Ode to Isaiah Walsh begins with a death. Nobody’s grieving, however. It’s 4am in a Manhattan high-rise, and word’s been caught that ageing pop star, SINGER, has turned up dead in his penthouse apartment. An overdose, it seems, according to the cop who found him lying in a pool of his own vomit and tipped off his management team to make a dime. SINGER’s lawyer, manager, publicist and coffee boy have gathered in a meeting room to manage this shit-show – to figure out what happens to a commercial empire when the man at the centre of it drops dead. None of them says much about SINGER himself, who we can only figure was a kind of shape-shifting, glam-rock star in the tradition of Bowie, given to a constant habit for personae and disguise. He was found dead, someone says, with no wig and no makeup. This was, we learn, so rare an occasion that those first to the scene barely recognised him.

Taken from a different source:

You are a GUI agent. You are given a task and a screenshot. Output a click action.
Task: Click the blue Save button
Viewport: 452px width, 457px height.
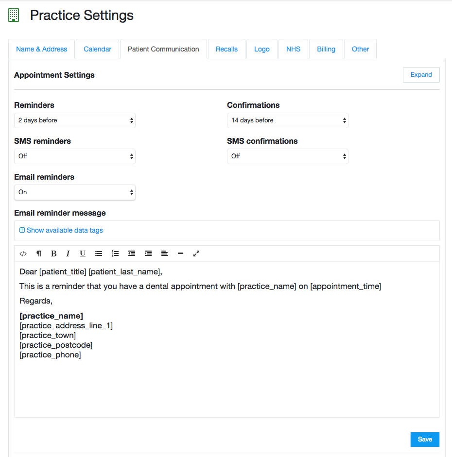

Ode – playing as part of the Old Fitz Theatre’s Late Night program until June 28th – is a clever examination of the notion of performance, in art and in life both. As it turns out, SINGER is alive – spotted buying croissants in Soho just as management are about to lose their minds. But something has changed. SINGER has had a revelation. Genuine artist that he is, he no longer wants the performance, the personae, the terrible daily labour of performing the commodity that SINGER himself has become. There was a man in his penthouse last night, and he did wind up dead. His name was Isaiah Walsh, and SINGER tries to explain that this was a real artist, a musician of a kind he clearly feels he hasn’t been in years. Isaiah’s talent, his tragic death, the heartless response of his heartless management – all of it leads SINGER to announce a final reinvention. From this day forward, he will only be himself.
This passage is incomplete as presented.